> **抜粋テキスト**
.....
●timedatectlコマンド
systemdの動作するシステムにおいてシステム時刻の表示や設定を行うコマンド。システムクロックとハードウェアクロックを同時に設定できる。
timedatectl [サブコマンド]
・status 現在の日付時刻や状態の表示(デフォルト)
・set-ntp yes|no NTPによる時刻同期の有効|無効
・set-time 日付|時刻 日付や時刻の設定。時刻を指定しない場合は0時0分0秒
・set-timezone タイムゾーン タイムゾーンの設定
・list-timezones タイムゾーンの一覧表示
※set-timeサブコマンドでシステム時刻を手動で設定する場合は、NTP(Network Time Protocol)による時刻同期機能を無効にしなければならない(デフォルトでは有効)
●Linuxの動作するシステムで扱う時刻には、ハードウェアクロックとシステムクロックがある
・ハードウェアクロック hwclockコマンド PCに内蔵された時刻。電源OFF状態でも動作。
.....
> **提供情報**

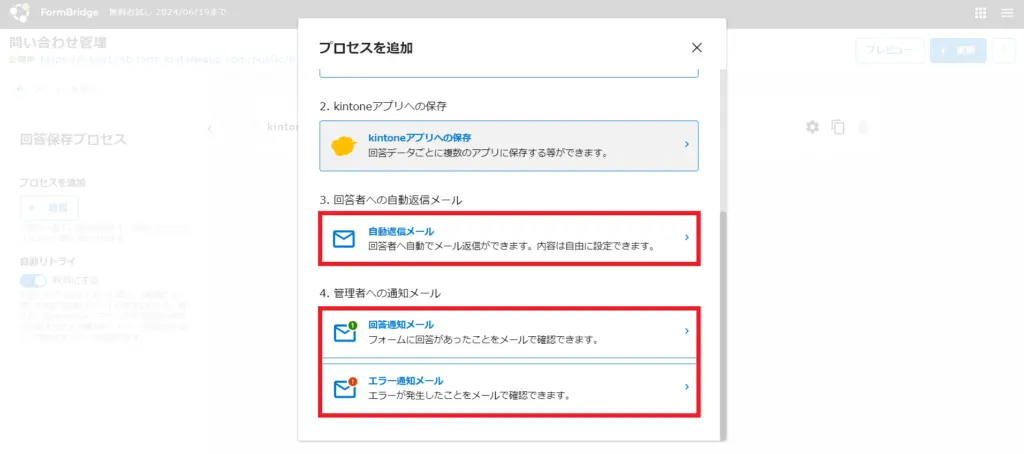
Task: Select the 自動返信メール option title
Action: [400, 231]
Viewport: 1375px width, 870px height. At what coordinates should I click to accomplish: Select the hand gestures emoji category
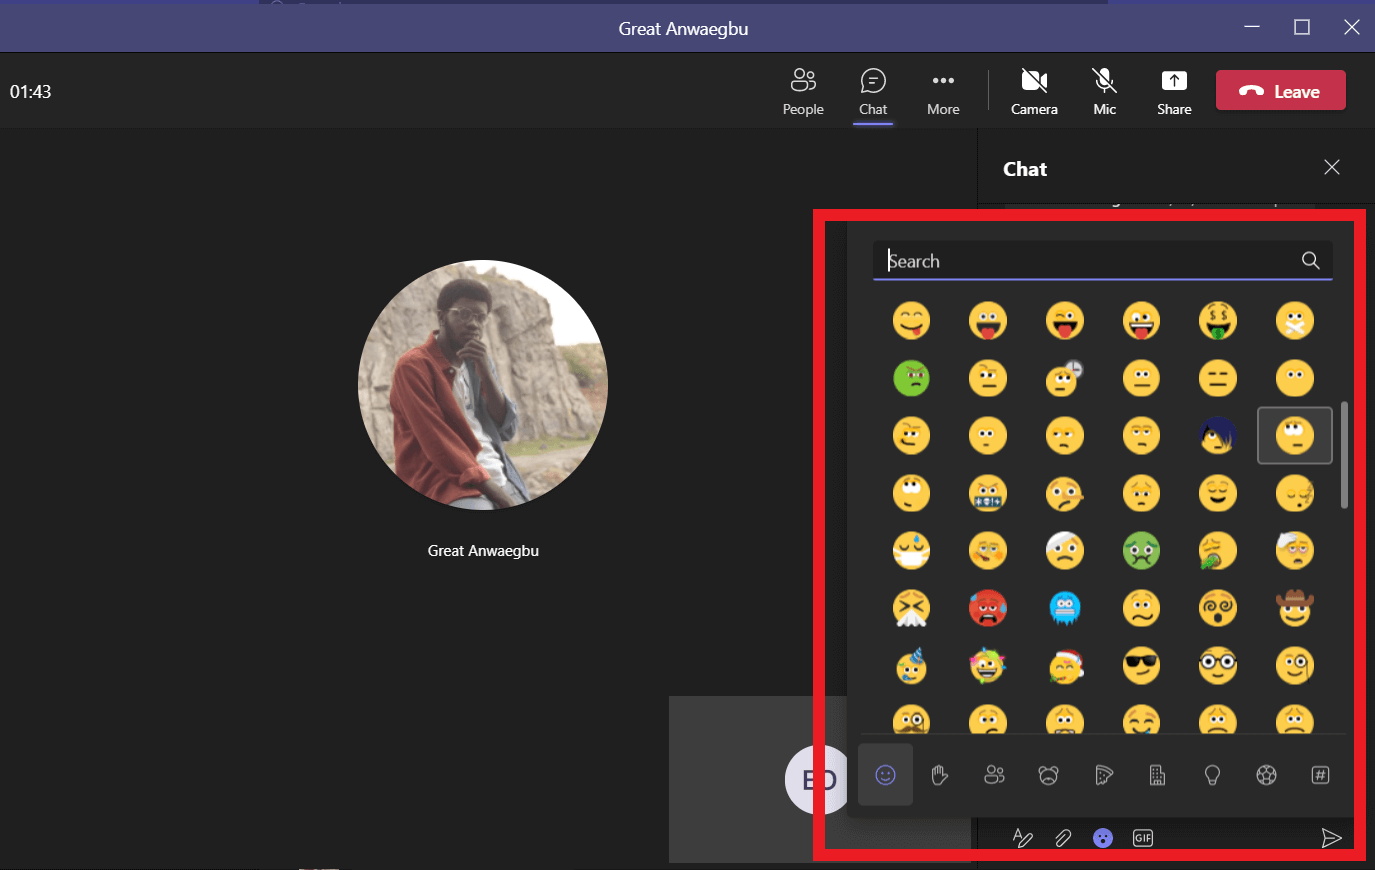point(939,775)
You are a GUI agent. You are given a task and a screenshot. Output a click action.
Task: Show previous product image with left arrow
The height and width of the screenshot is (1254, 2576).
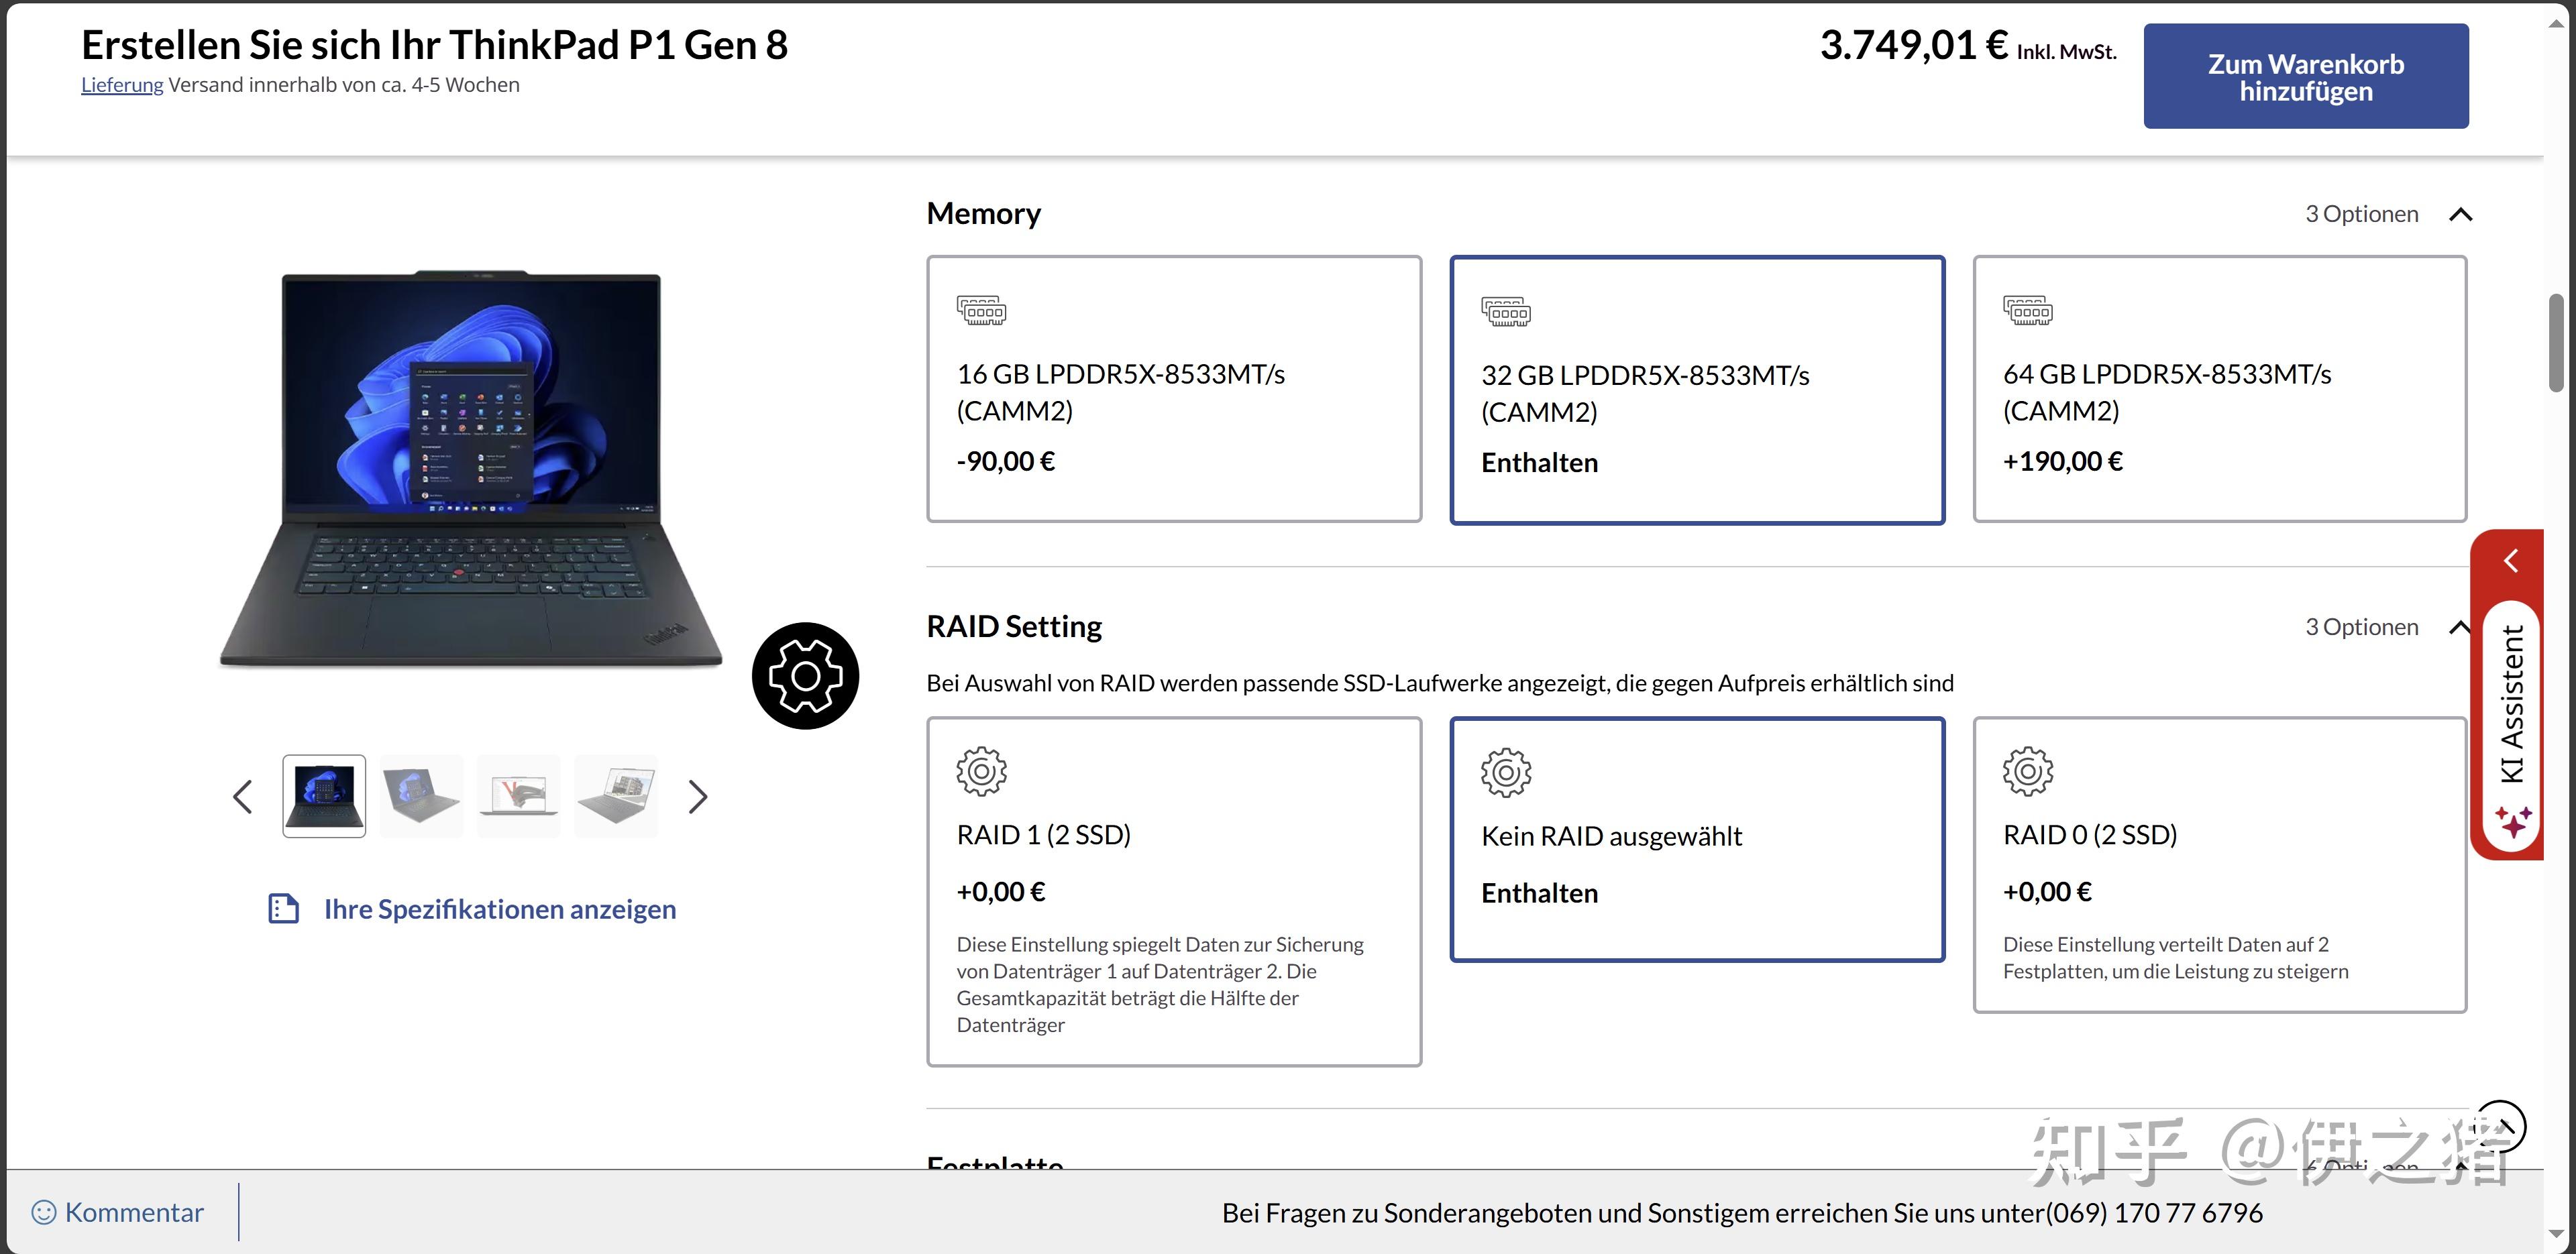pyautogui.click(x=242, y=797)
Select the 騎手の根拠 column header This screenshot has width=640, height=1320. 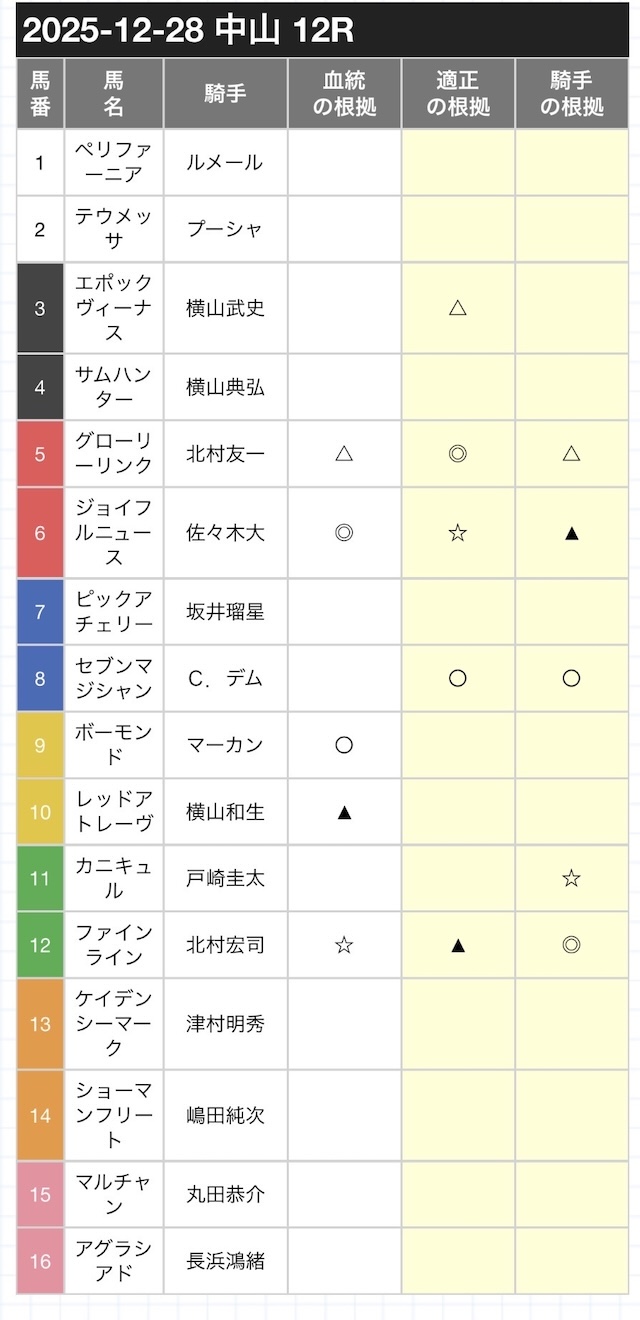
.....
> **課題**
timedatectlコマンドの説明によると、set-timeサブコマンドで時刻を指定しなかった場合、何時に設定されるか答えてください。 この課題に行は関係しない。

> **期待される出力**
0時0分0秒に設定される。